年末から少しずつ読みすすめてきた『自由の平等』(岩波書店)を、やっとひととおり読み終わった。
今日もまた、この本について書く。


読みながら、これはすごく大事な点だと思ったことのひとつは、つぎのことである。

一つの間違いは、差異によって他者を規定しようとすることだ。二人の人に違いがあること、ないことは、その二人が別人であることと別のことである。(p141)


同様のことは、本書のなかで何度か繰り返し言われ、リベラリズム批判の文脈のなかでも言われている。

(前略)比較できないことを強調する人たちは、人の固有性、単独性について、間違って考えているのである。

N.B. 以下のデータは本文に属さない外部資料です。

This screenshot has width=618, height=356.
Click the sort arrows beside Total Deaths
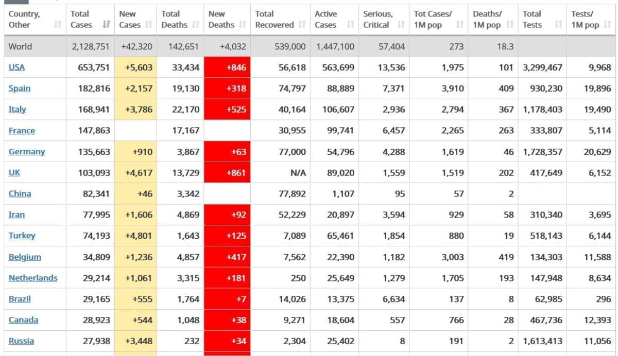[195, 25]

その人たちは、人の多様性を認めようとする態度から、選好や評価に立ち入ることをためらい、比較を避けようとする。一人一人のあり方を認めようとするその姿勢は認めよう。しかし誤解がある。様々のところにたくさんの共通点を持つ二人の人は、しかし同一の人ではなく、別々の人である。似ていること、同じことは、一人一人の単独性とは基本的には関係のないことである。(p232)

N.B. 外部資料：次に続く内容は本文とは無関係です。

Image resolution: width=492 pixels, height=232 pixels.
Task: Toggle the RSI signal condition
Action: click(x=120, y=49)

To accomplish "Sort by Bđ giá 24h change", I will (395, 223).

この著者が、人間の存在、ことに他者の存在について、(著者が言うところの)リベラリズム的な認識とはまったく異なる捉え方、また尊重の感覚を持っているということが、ここから分かる。
比較を避け、踏み込まないことで多様性を是認しようというような態度とは大きく異なる、ごつごつした世界で、この著者は他者と共に生きている。そう言えばいいだろうか。
この人が見ている他者の存在の固有性、人間の存在というものは、比較を避けることで守られるような多様性が失われたぐらいで、消え去ってしまったりはしないものなのだ。
そういう、ごつごつした人間の世界の手触りのようなものを、その思考から感じられることが面白い。


ちょうどこの本の最後に近い部分で、ある人が持っているさまざまな属性や性質と、その人自身の存在を承認することとの関係が論じられているのだが、そこにも、この著者の思考の特徴がよく示されてると思う。
ここで著者は、属性や性質に還元されないようなその人の存在そのものの承認こそが大事だと主張するわけだが、その方向は、ふつう考えられるリベラリズム的な理解とは逆のものなのだ。

(前略)しかしこのときにも、様々な特性のある部分が認められることと、その属性によって自分が認められることとは異なる。その自分を肯定されることは、その内実を剥ぎ取った空虚な自分の部分が肯定されなければならないことではない。作ることによってでも所属することによってでもなく承認されること、それらを剥ぎ取るのではなく、それらを含みながら、なんでもよいというあり方で肯定されることである。
 それは、その周囲の者たちにおいては、その人がその人であるというただそれだけのことによって承認するという行いの中に可能になる。そしてそのような承認の水準は存在する。そしてそれは、その人がどのように自分を作りまた表象するのかの自由を認めることも含みながら、しかしそれだけでない行いとしてなされる。これは核としての無内容な透明な存在としての人間を承認することではない。そんな無内容な透明なものは、嫌うこともできないが肯定することもできない。(p279〜280)


これは力強い、骨太な、厳しい、しかし体温を感じさせる思想だ。